De gouddelvers. Naar Emanuel Geibel, door P. Br..., Pr.
Drie ruwe gezellen scheepten zich in,
Hen dreef de begeerte naar goud en gewin;
Drie wilde genooten, door 't zonvuur verbrand,
Met ruwheid en woestheid tot eenigen band.
Zij delfden bij dag en zij delfden bij nacht
In 't stroombed de groeve, in de bergen de schacht,
En hardden het uit onder regen en zon,
Geen dorst of geen honger, die ooit hen verwon.
En eindelijk, eindelijk na maanden vol zweet,
Daar zien ze in de diepte, en ontsnapt hun een kreet,
Daar gloeit uit het donker 't hun schitt'rend te moet,
Als straalde er het oog van een slang aan hun voet.
Zij hieven het goud uit zijn donkere krocht-
Ter nauw hun drievoudige kracht het vermocht-
En toen zij het wogen, toen jubelden zij:
‘Nu zijn wij geborgen, gelukkig zijn wij!’

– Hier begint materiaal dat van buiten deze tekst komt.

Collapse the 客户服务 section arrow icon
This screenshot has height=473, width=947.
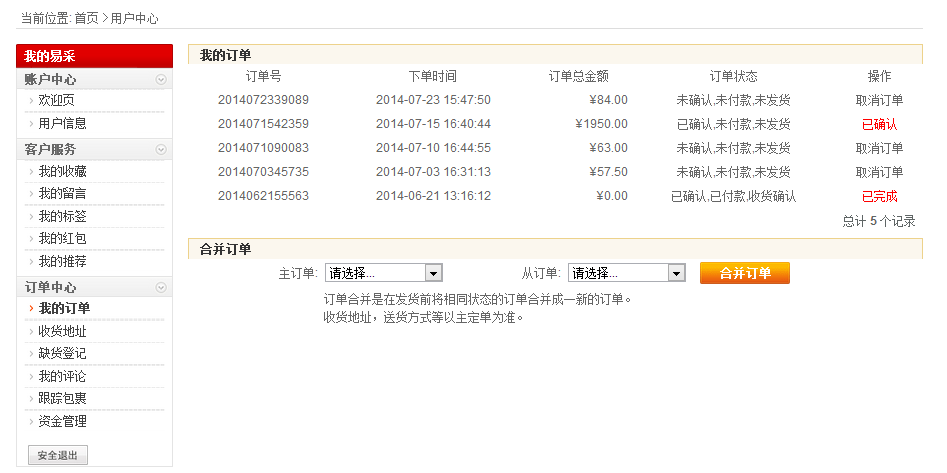161,149
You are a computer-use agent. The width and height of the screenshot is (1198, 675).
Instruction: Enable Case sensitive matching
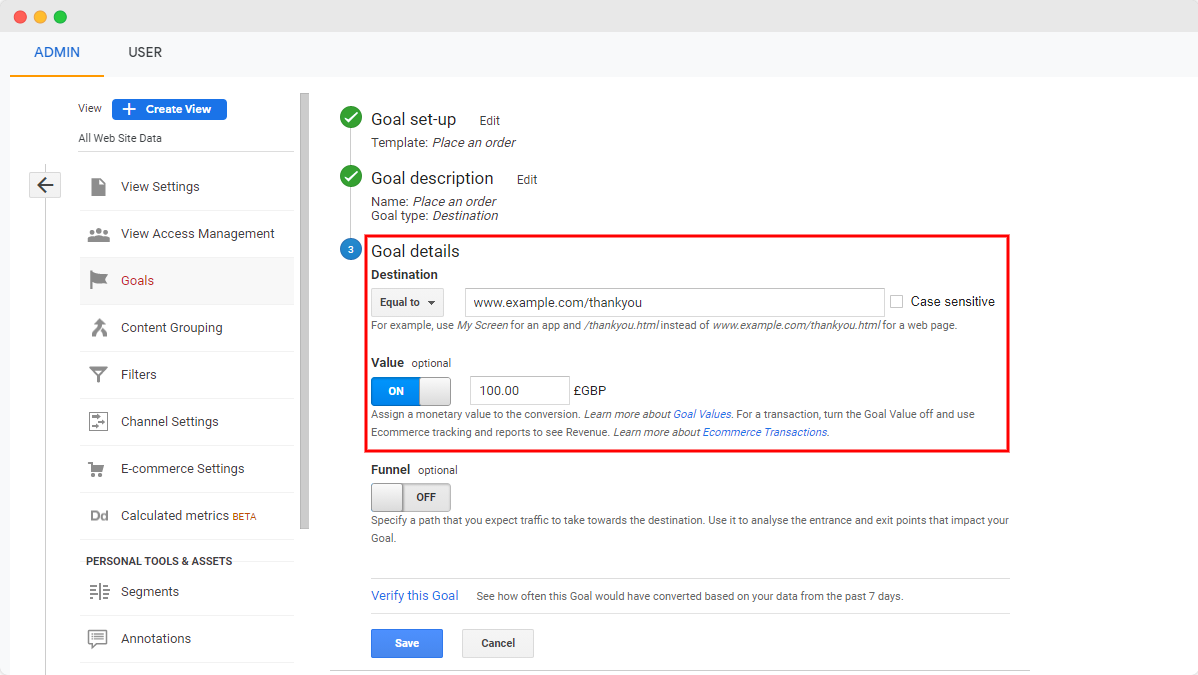(x=895, y=301)
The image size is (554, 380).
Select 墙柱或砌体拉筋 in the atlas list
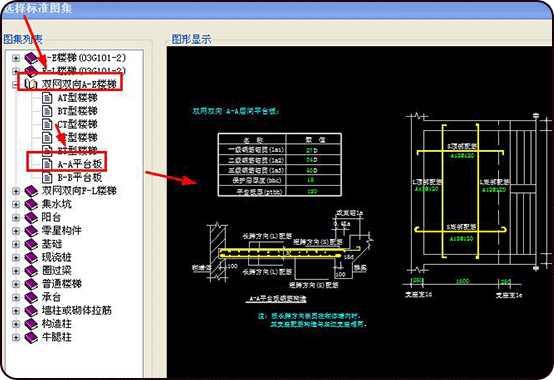coord(77,311)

Zij lachten en sprongen en kraaiden het uit,
En dansten gearmd om hun glinstronden buit,
Zij knielden in 't ronde en zij kusten 't metaal,
Aanbaden den goudklomp met ijlende taal.
En: ‘eind'lijk begint ons genieten;’ sprak Tom;
‘De tijd van ons zweeten en zwoegen is om;
Sam, spoed u! schaf vurigen wijn, schaf ons spijs,
En feestdag gehouden op lustige wijs!’
Met bevende leden, de goudkoorts in 't bloed,
Daalt Sam naar het dorpje in het dal aan hun voet;
Daar doolden gedachten van 't hoofd naar zijn hart, -
Hij dacht ze nog nimmer zóó helsch en zóó zwart.-
En de anderen staarden in 't zonlicht, dat zonk,
Beproefden 't metaal en het gloeide en het klonk;
‘Dat goudbrok is fijn,’ zoo sprak Will, die 't vast deelt,
‘'t Is jammer wij krijgen maar 't derde gedeelt‘!’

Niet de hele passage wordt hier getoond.